Business requires fast software delivery. This sometimes leads to a situation in which developers are focused less on performance and more on business requirements. The problem is that badly designed architecture can unable to fix performance in the future. Many times I have explained that page with a total weight of about 2 MB is too large. I  have explained that server side has a limited bandwidth. For 1Gb/s connection speed at server side you can handle about 50 concurrent users in the same time to show them full content in 1 second. I also tell my colleagues that we have to reduce number of requests. Each request not only consumes browser connection pool limit, but also server resources. When clients are located far from our server, pages can load very slowly. When I was on Galapagos I realized (again) how slow can a network connection be and how important wise web design is.

Let’s see how it worked on Galapagos. In a hostel in which I stayed, internet was based on satellites connections or something similar (its my deduction based on ping response time and connection speed). Keep in mind that Galapagos is located about 1000 km from the South America continent. Ping responses oscillated around from about 500 milliseconds up to 2 seconds. Download speed oscillated about 16 KB per second. It was faster than the first modem connection I had 19 years ago, but it is too slow to load modern pages efficiently.

Ping response time

Let’s focus on ping response time first. The simplest scenario: single HTML page, JavaScript and CSS files. Browser needs 500 ms to receive an HTML file. Now in parallel it can ask about CSS and JS. One second is required to wait for that content only. I am still not focused on bandwidth. Now, let’s be honest how many pages on production are not using bundling? If you have 6 to 10 Java Script files (frameworks plus custom libraries), you have to wait a few seconds for these files only. If you have switched off caching or you have set up server side cache only, it means that the browser actually waits for nothing. Remember that HTTP response 304 requires about 500 ms anyway to ask server, because the browser has to ask about content modification, so it is similar like ping response time (on Galapagos). Browser is waiting because of light speed limit plus extra “tax” for electronic devices delay.

Too many requests

Do you bundle your images? If you are not using fonts or sprites, browser wastes again many seconds to ask for all images. Remember that a request to a server with response 304 still requires 500 ms each. Even with parallelism you are waiting. One of the internet banks I am using generated more than 70 independent requests for the logon page! Modern browsers are using about 6 connections in parallel. It means that this page wasted about 12 seconds waiting for response (first bytes of response 😉 ) – and nobody can give me back this wasted time.

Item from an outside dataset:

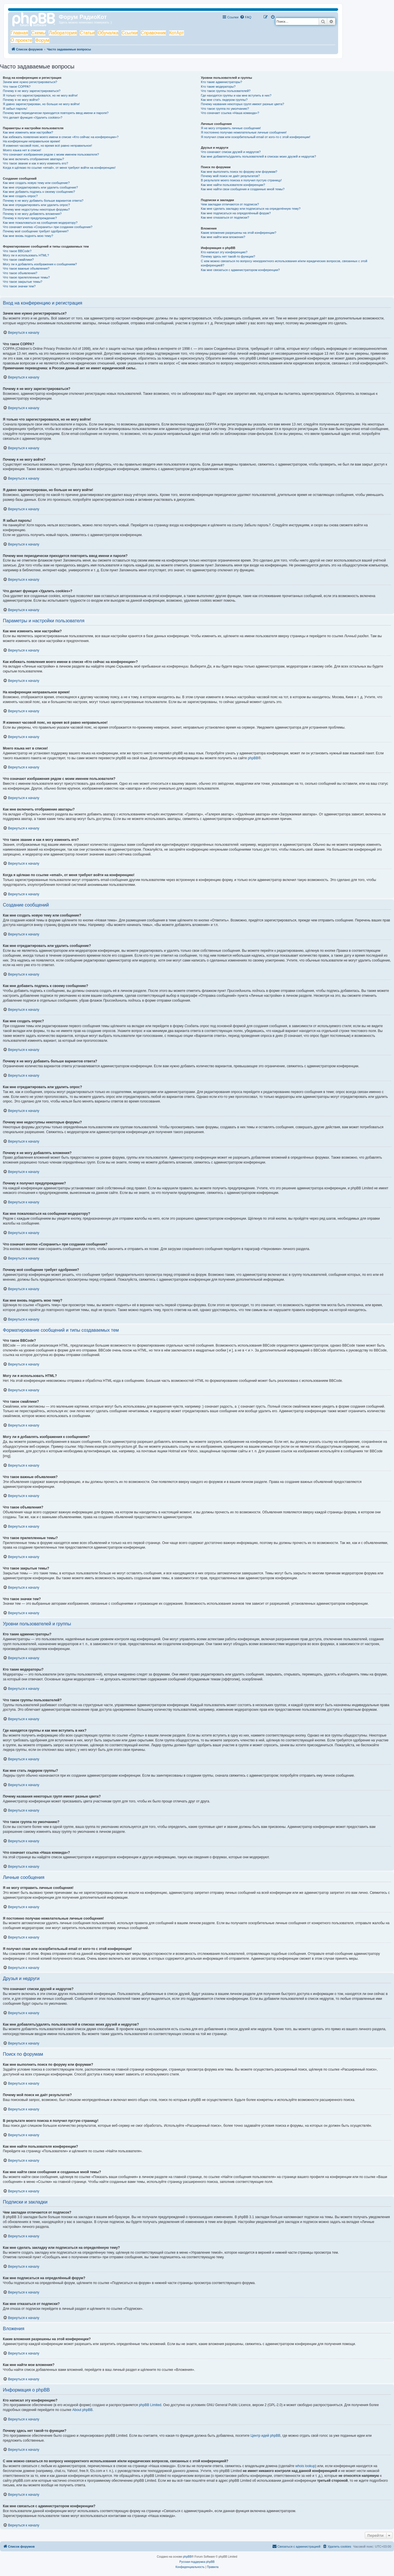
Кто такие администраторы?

Now let’s focus on throughput (on Galapagos 16KB/s). If e.g. a logon page loads all not currently required Java Scripts, you are wasting next seconds for your initial page. Frameworks’ weights are about 300KB up to 2MB. Simple maths and you have from 18 seconds up to 2 minutes before your page is fully loaded. It means that user cannot use this page at all.


If you design a web application that should be used around world, you have to remember that sometimes your client can be in a region with very slow internet connection (like me 😉 ) or maybe some of your clients are located on the opposite side of the world. Remember that light requires about 1/7 second to go around the earth. Client should always have as good experience as possible using your application. You cannot accelerate the speed of light, but you can design your application so as it loads resources in smart way.

  • Logon or first loaded page should not load everything (e.g. all Java Scripts). Try to show first page as quickly as possible and then in the background load remaining resources. It enhances the user experience.
  • Try to attach image ‘loading’ in initial page using base64 content. It allows you to save ping response time.
  • Use browser cache for static content. As a static content I mean CSS, Java Script and Images. If your Java Scripts or images are modified just introduce versioning. Trust me, browser cache speeds up your page loading a lot.
  • Analyze what is required and where it is required. Create bundles to be loaded independently. Send small parts with the first page to show something to the client ASAP.

I was disappointed when I had to wait about 2 minutes for bank logon page to appear. Next time you start a new web project, keep in mind that your client may not always be as close to the server as you are.

This is also a hint for the SQA team. You should measure number of requests and sent data size just to create some metrics for well designed applications.